:: WHAT IS NEEDED ::
Leaving out the pictures, restate each record below word for word.
(GIVEN RECORDS begins)
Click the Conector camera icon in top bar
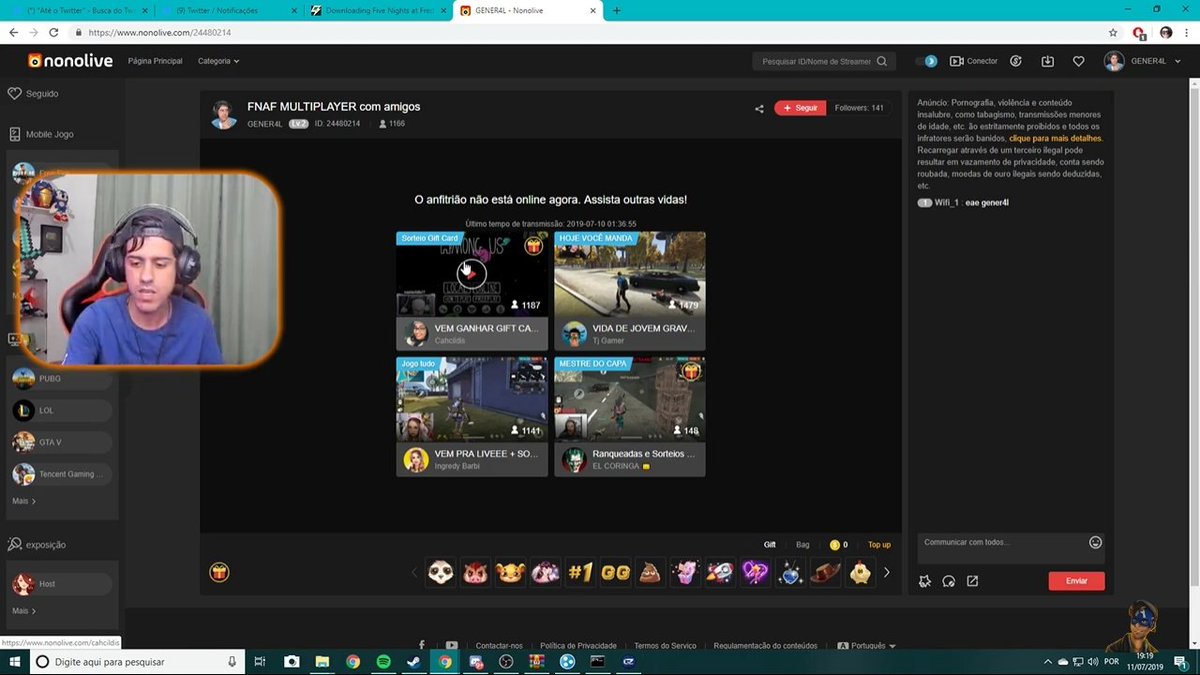This screenshot has height=675, width=1200. [957, 61]
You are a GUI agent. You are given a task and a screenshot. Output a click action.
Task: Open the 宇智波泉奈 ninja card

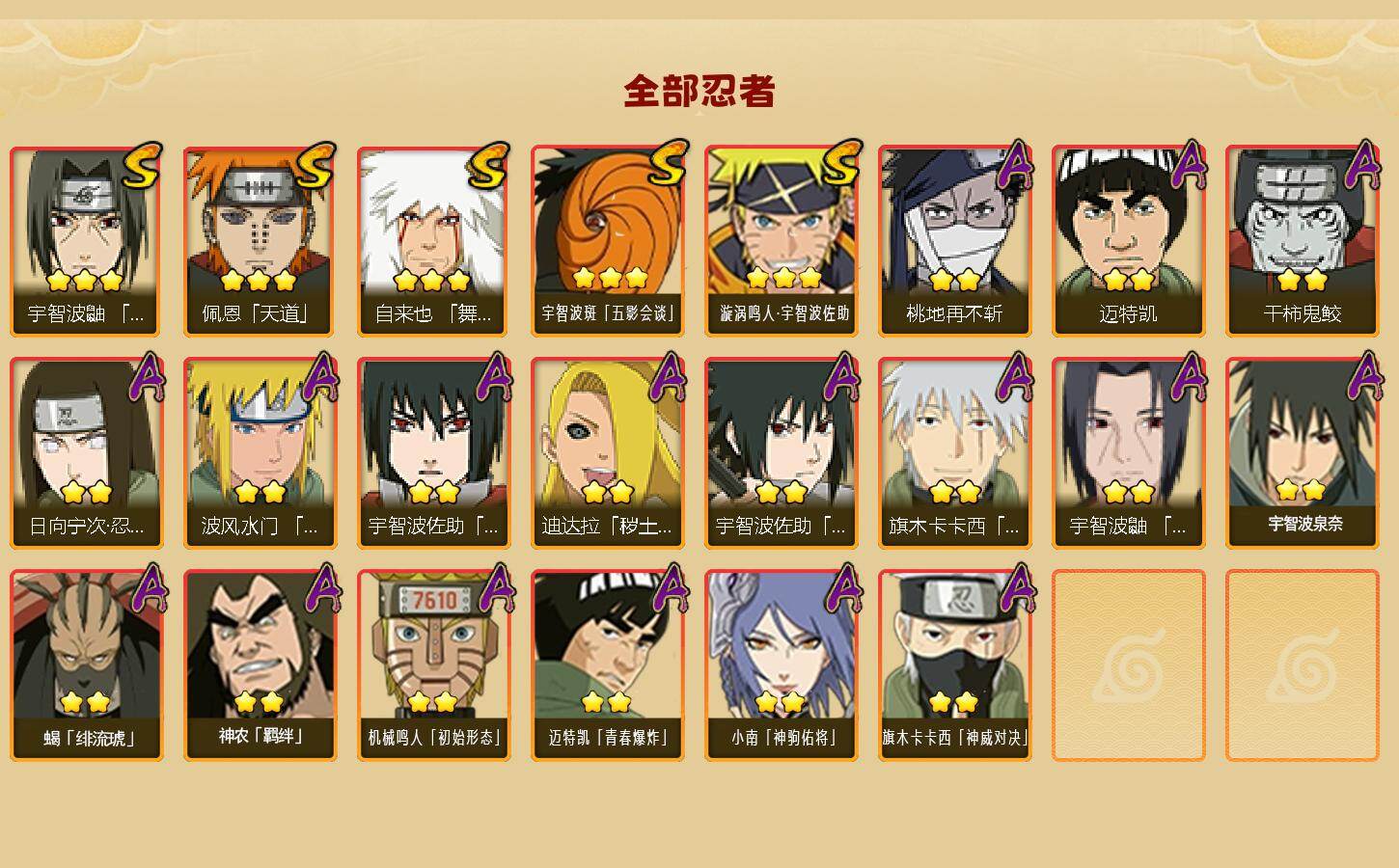click(x=1302, y=453)
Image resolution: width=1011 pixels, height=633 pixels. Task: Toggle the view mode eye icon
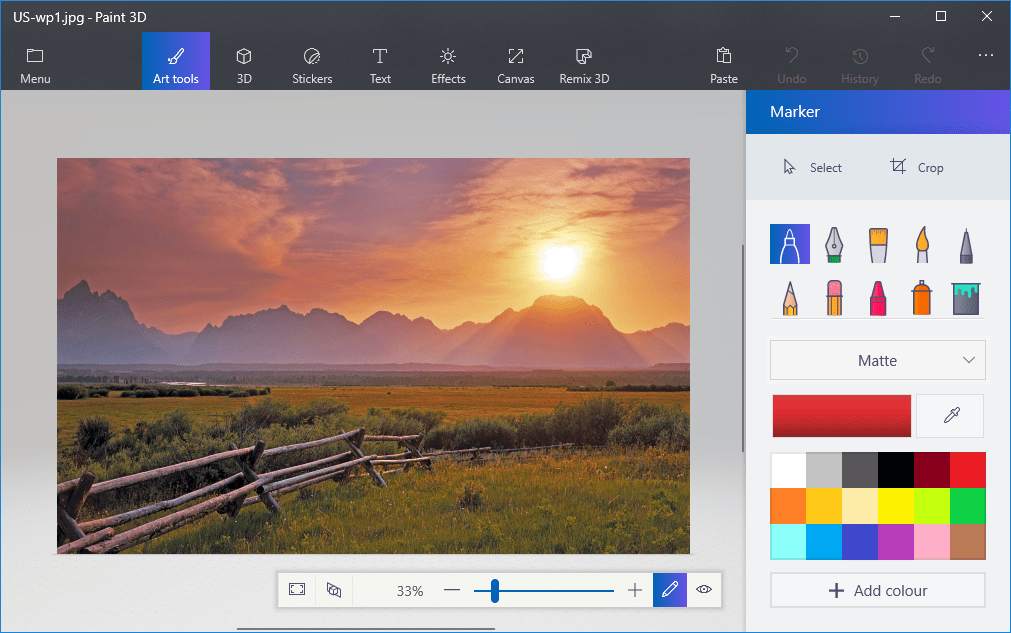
(GIVEN RECORDS ends)
:: YOUR RESPONSE ::
Click the Conector camera icon in top bar
This screenshot has height=675, width=1200. [957, 61]
You are a GUI agent. You are given a task and a screenshot. Output a click action.
Task: Open the 宇智波泉奈 ninja card

click(x=1302, y=453)
Image resolution: width=1011 pixels, height=633 pixels. Task: Toggle the view mode eye icon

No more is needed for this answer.